Miscarriage at 18 weeks, had a d&c this morning. Can't stop crying.
Hi ladies, so relieved to find a place to talk and hear from my miscarriage sisters.
I had what seemed to be a totally normal pregnancy. Had as much morning sickness and boob pain as my other two healthy happy pregnancies. I had a transvaginal us at 9 weeks, fabulous heartbeat. My tummy grew. I announced on Facebook. My family and husbands family were absolutely exstatic.
Last week I was at target and I ran into a friend. She asked how far along I was, when I told her 17 weeks she looked at me and said I didn't look that far along. I was still in my regular jeans. She asked if everything was ok, since I barely looked pregnant. I didn't think anything of it and felt lucky to not be gaining much weight.
The whole time I feel like I never connected with him/her the way I did with my two children. Did I not have a loving place for them? Did they decide I wasn't happy enough? Or connected enough? Did I somehow know instinctively that this baby was not meant to be?

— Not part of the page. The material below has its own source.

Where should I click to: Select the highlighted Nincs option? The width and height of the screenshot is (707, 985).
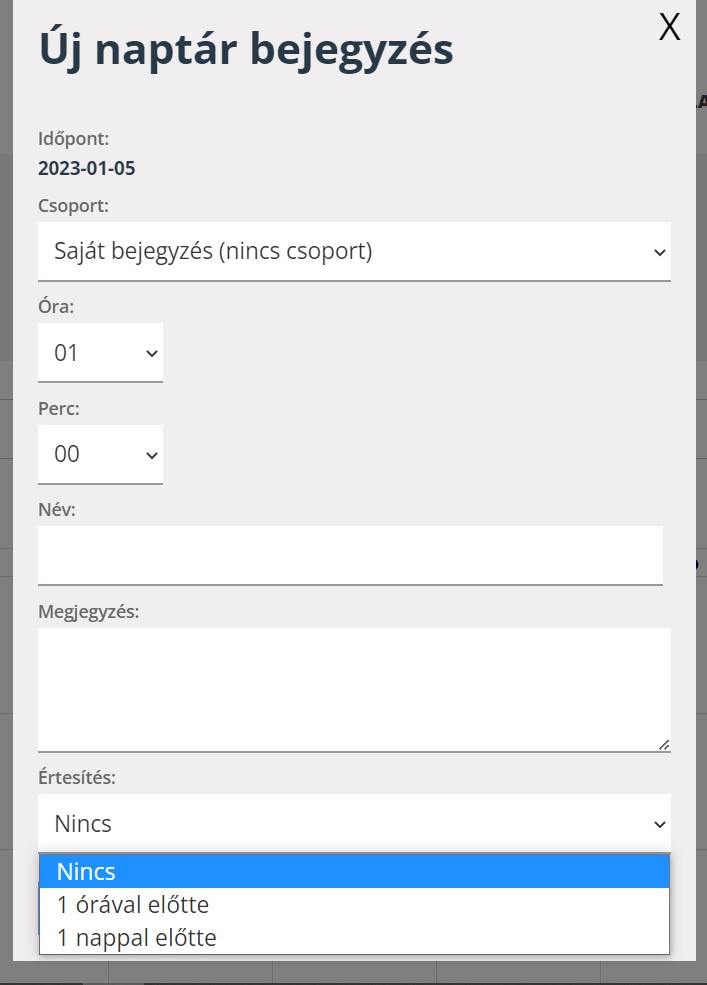(x=354, y=871)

Yesterday morning I went for my regular appointment with both kids 6,3. The day before I sat at my computer and felt baby movement over and over in the same place and across my belly. This must have been in my mind. Am I crazy? At my appt My midwife listened with the Doppler, couldn't find a heartbeat. Meanwhile, I was buttering her up to take a peek at the gender super quickly. She wanted to send me for an US but that she wasn't worried.

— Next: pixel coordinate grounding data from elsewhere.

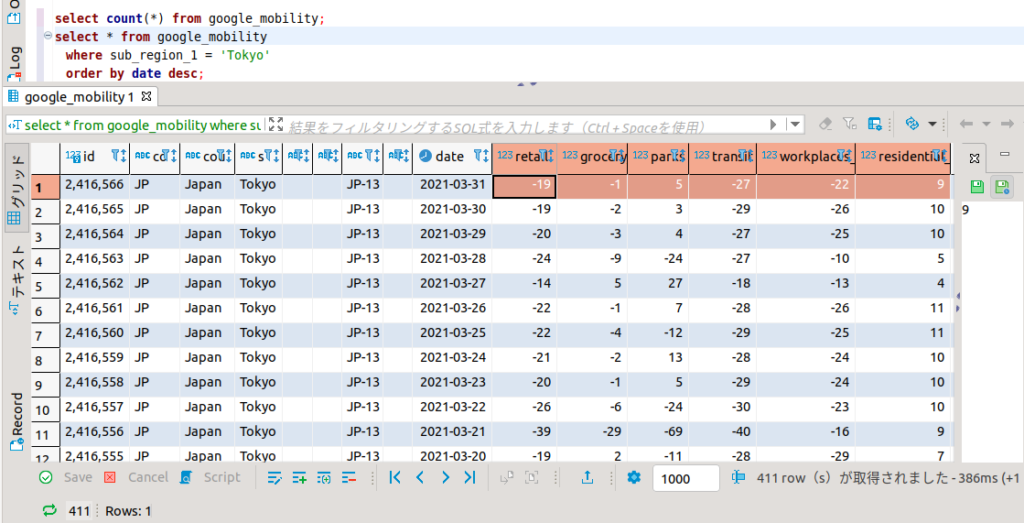Click the next row arrow

click(x=445, y=478)
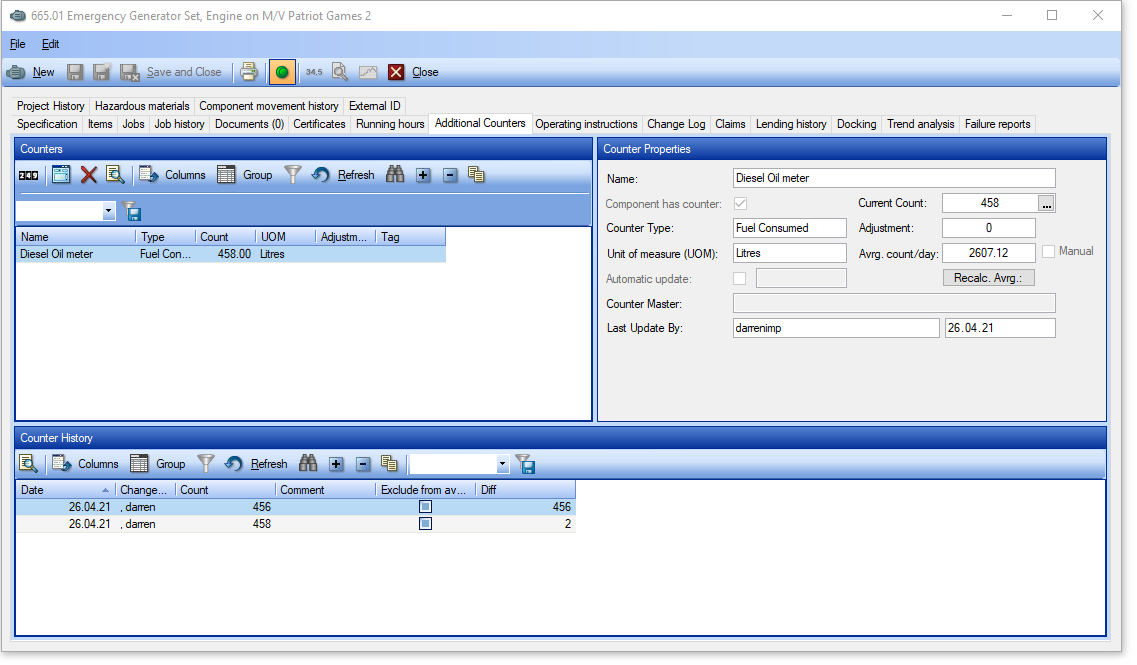Click the filter funnel in Counter History
The image size is (1137, 665).
206,464
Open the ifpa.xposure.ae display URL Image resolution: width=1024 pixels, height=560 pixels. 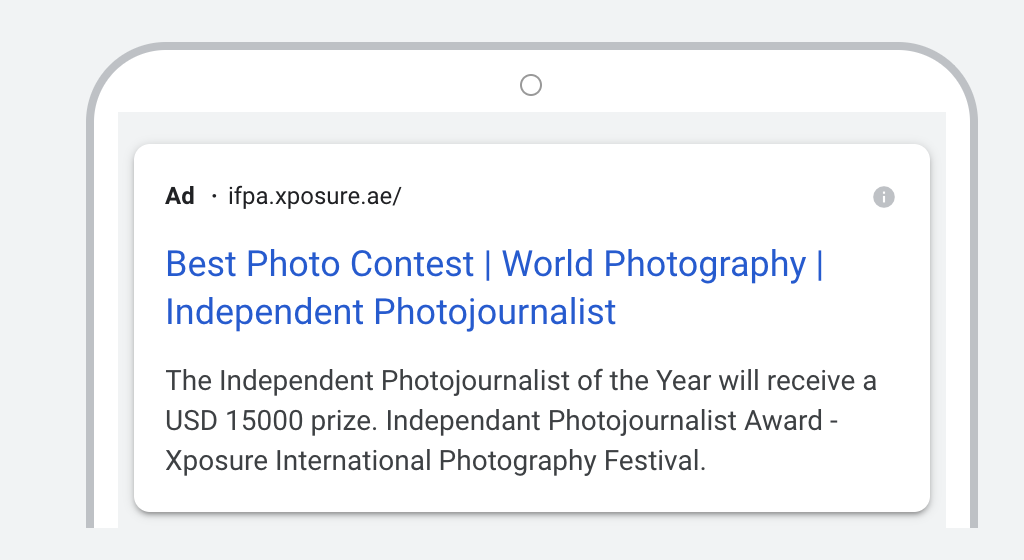click(x=315, y=196)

Ultrasound tech said nothing, looking sadly at the screen. Kids and husband still in the room, begging to know the gender. I knew then for sure. I saw a flicker in the chest, I now have no idea what that was. Baby was not moving.

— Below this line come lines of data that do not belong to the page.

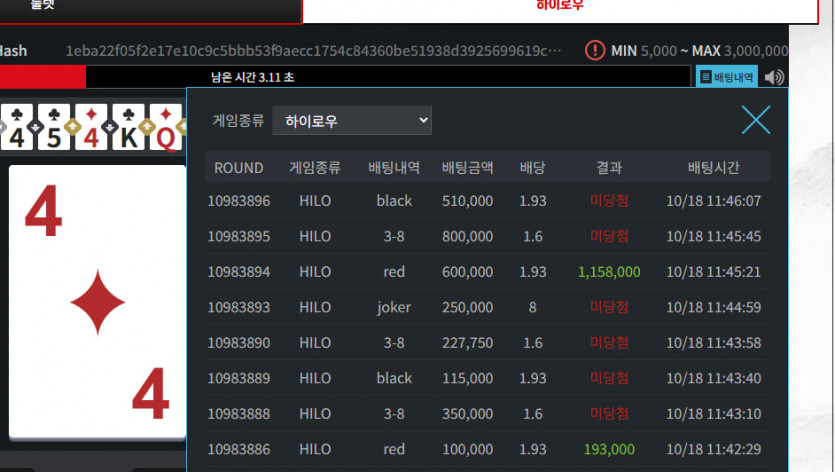
Task: Click the red MIN/MAX info alert icon
Action: pos(595,51)
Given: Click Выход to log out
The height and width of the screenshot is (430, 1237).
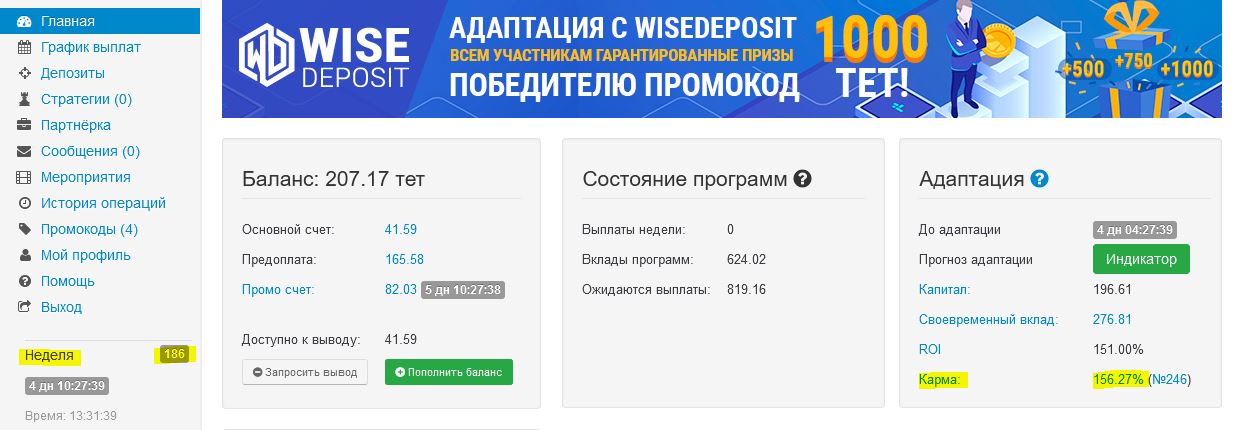Looking at the screenshot, I should coord(61,307).
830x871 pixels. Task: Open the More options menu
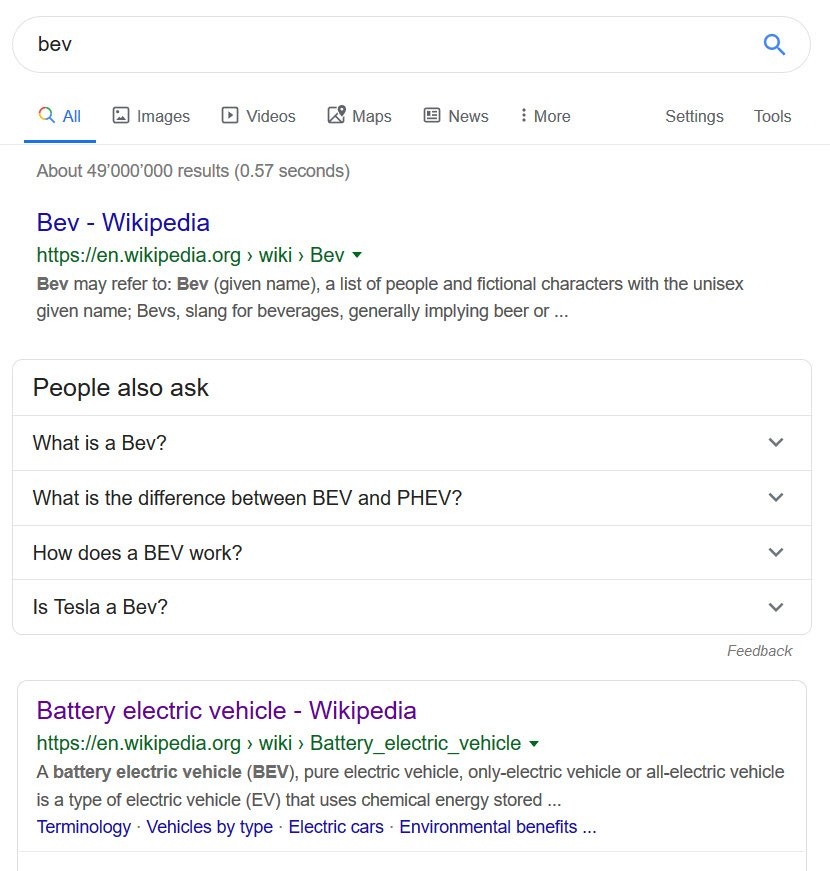545,116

We went back to the midwife office. She came in and hugged me, fetal demise. I've been told most likely a chromosomal abnormality, even tho he or she looked small but perfect. It measured 14 weeks, it had been dead for almost a month. What on earth was that movement???
Despite being terrified, I had the d&c this morning at the hospital which was way easier and pain free than I thought it would be. Thanks universe.
With the physical part out of the way, I am left with emotions I have never had before. I have never lost anyone close. I don't know grief. Until now. I feel guilty. I am 36, advanced maternal age. I didn't take folic acid before I found out I was pregnant, I had a glass of wine very rarely, but mostly I only thought about how inconvenient this pregnancy was. I never laid in bed alone in the quiet and welcomed this baby with love. I am so sorry baby.
I don't know if now the crying is from the extreme drop in hormones? Is it this loss? Guilt? I don't want to be a crying, grieving mess for months or years. How to I avoid that? How do I deal with this so that I can take good care of my little ones without being a wreck of a person. How do I quickly make peace with this?
I so wanted to kiss that baby all over their face tummy and toes. To smell that baby smell.